Origine et histoire du Château de Montflour
Le château de Montflour, situé dans la commune de Tardes (Creuse, Nouvelle-Aquitaine), est un monument dont les parties les plus anciennes remontent aux XVIe et XVIIe siècles. Il était à l'origine le siège d'une seigneurie de la Combraille, région historique du Limousin. L'édifice se compose d'une structure ancienne agrandie au XVIIe siècle par un avant-corps formant pavillon, reflétant l'évolution architecturale de l'époque.
Entre 1880 et 1895, le château a été profondément transformé par Ludovic Souchard, avocat à Montluçon, qui lui a donné l'apparence d'un château fort néogothique. Une tourelle carrée fut ajoutée en 1883, tandis qu'en 1895, un pavillon en forme de donjon crénelé, accompagné d'un faux châtelet à deux tourelles dissymétriques et d'une tour d'escalier, fut érigé à l'ouest. Ces modifications s'inscrivaient dans le goût de l'époque pour le style médiéval romantisé, typique du XIXe siècle.
Le domaine inclut également des dépendances comme une écurie, une étable, une maison de gardien, un pigeonnier et une porcherie, témoignant de son rôle de résidence seigneuriale et d'exploitation agricole. Le château, partiellement inscrit aux monuments historiques en 1996 pour ses façades, toitures et trois pièces intérieures à décor néogothique, a été désaffecté entre les deux guerres mondiales. Aujourd'hui, son intérieur, vide de mobilier, conserve des lambris et décors de style néogothique dans la salle à manger, le salon et le vestibule.
La localisation du château, dans la Combraille, une région de collines et de forêts, reflète son importance historique comme centre de pouvoir local. La seigneurie de Montflour, comme beaucoup d'autres en Limousin, était liée à l'économie rurale et aux réseaux de noblesse provinciale. Les transformations du XIXe siècle illustrent l'engouement des élites bourgeoises pour la réinterprétation architecturale du Moyen Âge, symbole de prestige et de continuité historique.

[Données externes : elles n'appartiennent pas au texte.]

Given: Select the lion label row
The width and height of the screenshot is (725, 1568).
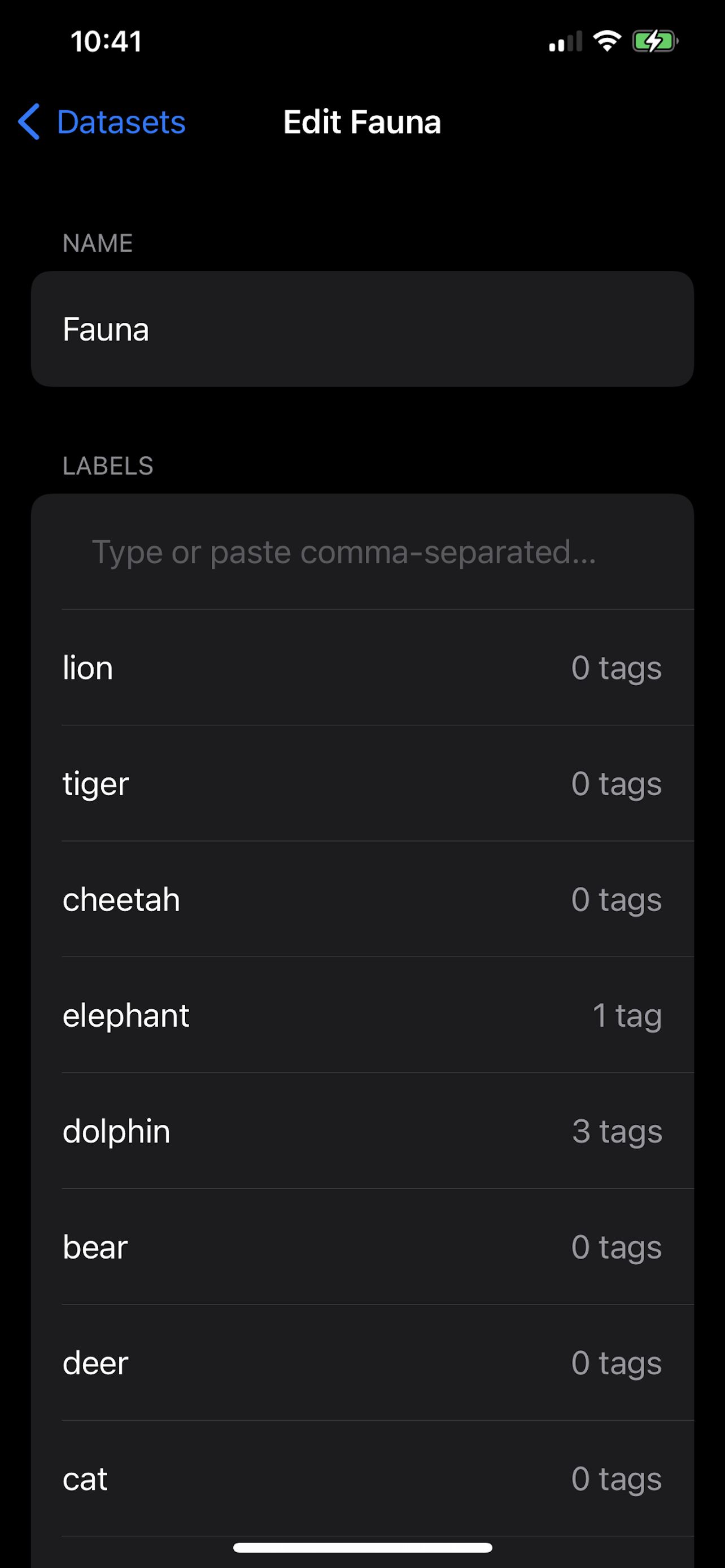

L'inscription partielle du château en 1996 a permis de protéger ses éléments les plus remarquables, notamment les façades et toitures, ainsi que les décors intérieurs néogothiques. Ces protections soulignent la valeur patrimoniale d'un édifice qui allie plusieurs siècles d'histoire architecturale, des périodes Renaissance et classique à l'éclectisme du XIXe siècle.